*元の文章*.
= = =

かのこ:その主張は全く違います。日本には、非常にリッチな抵抗の文化があります。まず、一揆があります。一揆は室町時代(1336年〜)からありました。一揆は、よくイメージする「斧とか釜を持って襲う」ことを指していたのではなくて、一緒に行動を起こすことを指していました。日常的に一揆がありましたし、一揆の作法みたいなものも開発されていました。最初は近所の人たちが集まって、「いや〜この税金つらい」、「この税金ちょっとありえないでしょ」、「これ生活できません」と話し合い、これは一緒に行動を起こすしかない!となったんです。

行動を起こすと決めたら、次はみんな神社に集まります。なぜ神社かというと、神様を超えた存在になりたかったからです。神社でみんなで署名をして、署名した紙を燃やして、それを水に溶かして飲みました。みんなで一体感を作るために。場合によっては、自分は人間ではない、日常の存在ではないということを象徴するために、蓑や笠を被ってみんなで出動しました。

基本的には、話し合いを求めることが最初にやっていたことです。それでも話を聞いてくれなかった場合は、農作業を拒否するボイコットをしたり、バリケードを作ったり、みんなで村から逃げたり、色々なやり方で強く抵抗していました。

たとえ一揆がうまくいっても、首謀者が引っ立てられて殺されたりしてしまうこともありました。なので、一揆をする際に団結して署名をするとき、首謀者がわからないように、花びらのように円形で書くんです。もし首謀者が引っ立てられて殺されても、その人の家族の面倒はみんなで見る、と誓い合ったりもしていました。命がけで抵抗してたんです。

このような抵抗の歴史は室町時代からずっとあったし、江戸時代もあったし、明治に入ってもありました。明治、大正、昭和にかけても、労働運動や労働争議、ストライキは本当に日常的にありました。特に戦後は、労働運動に加えて公害運動––水俣病や四日市喘息––が活発化し、1970年の公害国会では14個の公害法案が通りました。これも、公害運動で多くの人が声を上げて抵抗しなければ国会側もそこまで動かなかったと思います。そういう抵抗運動や声を上げるということは、ずっとやってきた人がいる国だと思います。

= = =

*渡された行*.
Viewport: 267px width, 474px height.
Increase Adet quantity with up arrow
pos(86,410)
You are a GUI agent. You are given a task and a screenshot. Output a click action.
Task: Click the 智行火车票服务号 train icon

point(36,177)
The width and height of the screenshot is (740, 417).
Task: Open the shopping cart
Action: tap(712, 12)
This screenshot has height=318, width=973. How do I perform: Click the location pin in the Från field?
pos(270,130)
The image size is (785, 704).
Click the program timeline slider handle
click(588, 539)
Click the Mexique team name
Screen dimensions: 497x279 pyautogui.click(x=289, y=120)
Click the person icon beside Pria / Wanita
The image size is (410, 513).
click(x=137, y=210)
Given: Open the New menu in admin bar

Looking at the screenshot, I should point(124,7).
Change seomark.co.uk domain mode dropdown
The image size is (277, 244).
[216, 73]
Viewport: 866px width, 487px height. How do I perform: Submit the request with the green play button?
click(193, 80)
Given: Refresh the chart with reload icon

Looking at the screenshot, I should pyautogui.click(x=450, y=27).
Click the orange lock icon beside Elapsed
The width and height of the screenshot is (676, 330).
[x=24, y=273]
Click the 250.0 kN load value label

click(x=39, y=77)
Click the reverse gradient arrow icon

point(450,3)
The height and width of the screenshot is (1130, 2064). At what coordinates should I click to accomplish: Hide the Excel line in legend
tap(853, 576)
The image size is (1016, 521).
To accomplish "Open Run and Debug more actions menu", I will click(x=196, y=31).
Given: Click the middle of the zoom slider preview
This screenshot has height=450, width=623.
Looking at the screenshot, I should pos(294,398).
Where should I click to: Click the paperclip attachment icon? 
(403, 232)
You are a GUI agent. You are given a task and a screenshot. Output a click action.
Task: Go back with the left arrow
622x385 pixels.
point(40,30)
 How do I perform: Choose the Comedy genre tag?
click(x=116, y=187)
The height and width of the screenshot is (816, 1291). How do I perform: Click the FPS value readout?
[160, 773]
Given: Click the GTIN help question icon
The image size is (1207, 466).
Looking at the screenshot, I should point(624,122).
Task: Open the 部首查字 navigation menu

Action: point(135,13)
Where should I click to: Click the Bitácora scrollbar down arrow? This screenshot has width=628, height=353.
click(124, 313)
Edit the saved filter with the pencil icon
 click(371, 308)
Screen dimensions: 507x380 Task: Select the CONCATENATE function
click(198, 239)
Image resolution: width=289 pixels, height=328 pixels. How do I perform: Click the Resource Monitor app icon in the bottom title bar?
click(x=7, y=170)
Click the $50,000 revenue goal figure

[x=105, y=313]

= = =

*やること一覧*.
**1)** 一揆についての文章を、「行動を起こすと決めたら、次は」という言葉があるところから書き写し、「していました。命がけで抵抗してたんです。」まで書いたら止めてください。
**2)** 一揆についての文章を読んで、次の問いに答えてください。答えにも同じ記号をつけてください。
(a) 一揆は何時代からありましたか。
(b) 神社で署名した紙は、そのあとどうしましたか。
(c) 1970年の公害国会では、公害法案がいくつ通りましたか。
**3)** 一揆についての文章の続きを、最後の文のあとから書いてください。

*答え*.
**1)**
行動を起こすと決めたら、次はみんな神社に集まります。なぜ神社かというと、神様を超えた存在になりたかったからです。神社でみんなで署名をして、署名した紙を燃やして、それを水に溶かして飲みました。みんなで一体感を作るために。場合によっては、自分は人間ではない、日常の存在ではないということを象徴するために、蓑や笠を被ってみんなで出動しました。

基本的には、話し合いを求めることが最初にやっていたことです。それでも話を聞いてくれなかった場合は、農作業を拒否するボイコットをしたり、バリケードを作ったり、みんなで村から逃げたり、色々なやり方で強く抵抗していました。

たとえ一揆がうまくいっても、首謀者が引っ立てられて殺されたりしてしまうこともありました。なので、一揆をする際に団結して署名をするとき、首謀者がわからないように、花びらのように円形で書くんです。もし首謀者が引っ立てられて殺されても、その人の家族の面倒はみんなで見る、と誓い合ったりもしていました。命がけで抵抗してたんです。

**2)**
(a) 室町時代
(b) 燃やして水に溶かし、みんなで飲みました。
(c) 14個

**3)**
今こそ求められる、力を失わないための「連帯」

もえ:かのこさんから説明があったように、歴史的に抵抗してきた例はあるのに、なぜ「日本には抵抗の文化がない」という主張が出てくるのだと思いますか? そしてなぜ、メディアもそういう主張を取り上げた上で反論しないのだと思いますか?

かのこ:色々な要因があるのですが、整理すると①安保をめぐる運動(安保闘争)、そこから起きた②「ノンポリ」の広がりと③社会運動に関わっている人たちの排除・孤立化。さらに、④高度成長期、⑤公的アクションに対する規制強化、⑥運動のNPO法人化へのハードル、⑦終身雇用の7つが挙げられると思います。

一つの大きな要素は、1960年代〜1970年代の日米安全保障条約(以下、安保条約)を巡る運動があります。この運動には最終的に300万人くらいが参加して、国会前にも何百万人が集まってすごく大きな動きになりました。それが結局、安保条約を止めるという最大のゴールが達成できなかったということがあり、その結果、過激化した人たちが一部いました。本当に一部の人たちだと思うのですが、「社会運動=過激な人たち」というイメージが出来上がってしまいました。残念なのは運動が完全に失敗と捉えられたことです。民主的でない方法で安保条約を進める岸首相の退陣も運動は求めていて、それは成功したのですが。また、ある日本史研究者によると、自民党は安保運動の後、野党にも意見を事前に聞いて法案を検討するようになったなど民主的な法案審議に変わったという見方もあります。運動で得たものはあったんです。

メディアも「社会運動=過激な人たち」という風に取り上げるので、社会運動をする人たちが排除されてしまう状況が起きてしまったと思います。安保闘争のあと、「政治的な信条はありません」という意味で「私はノンポリです」とみんな言うようになりました。政治的なスタンスをとったり、政治について話したりすることが難しくなってしまったと同時に、社会運動は過激なものだから距離を取った方がいいということで、社会運動をする人たちがどんどん孤立してしまったのだと思います。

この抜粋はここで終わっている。